▶ **Problem description**: Only the pictures are dropped. Restate each line below word for word.

[Task material — start]

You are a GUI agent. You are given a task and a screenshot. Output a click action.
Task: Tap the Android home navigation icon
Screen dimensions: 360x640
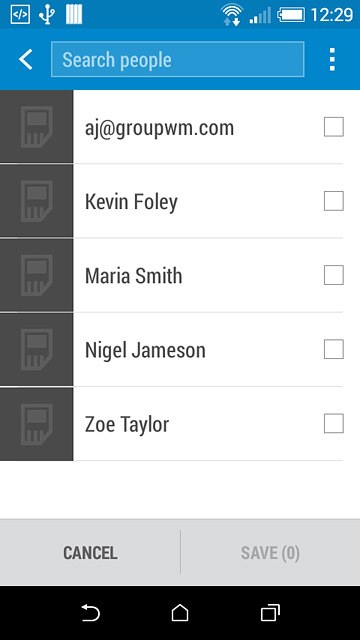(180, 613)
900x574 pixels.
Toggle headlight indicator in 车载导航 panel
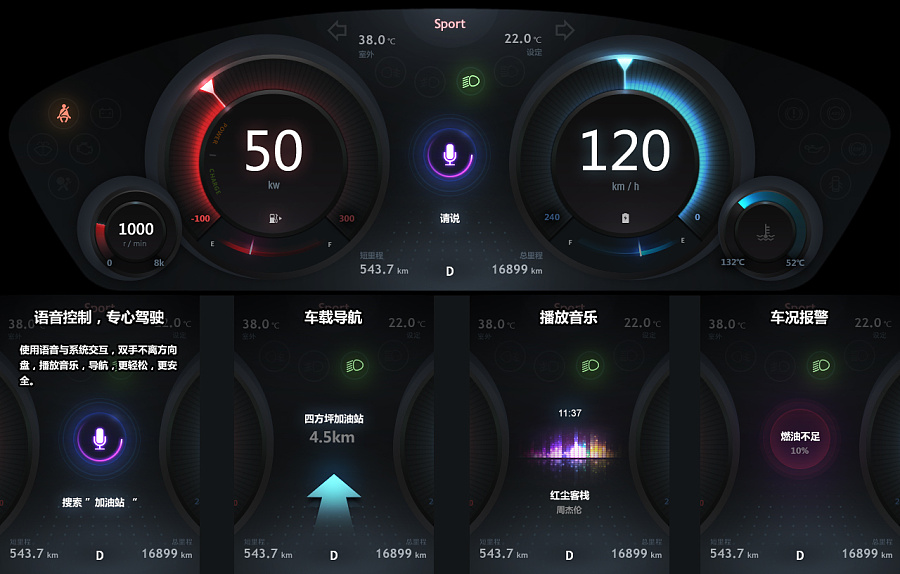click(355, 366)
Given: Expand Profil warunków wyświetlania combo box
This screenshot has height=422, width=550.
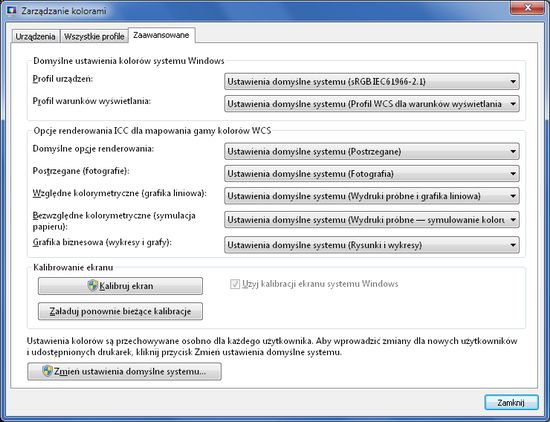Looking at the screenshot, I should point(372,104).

[Task material — finish]

▶ **Task answer**:
You are a GUI agent. You are given a task and a screenshot. Output a click action.
Task: Tap the Android home navigation icon
Screen dimensions: 360x640
(180, 613)
900x574 pixels.
Toggle headlight indicator in 车载导航 panel
click(355, 366)
Given: Expand Profil warunków wyświetlania combo box
This screenshot has height=422, width=550.
Looking at the screenshot, I should point(372,104).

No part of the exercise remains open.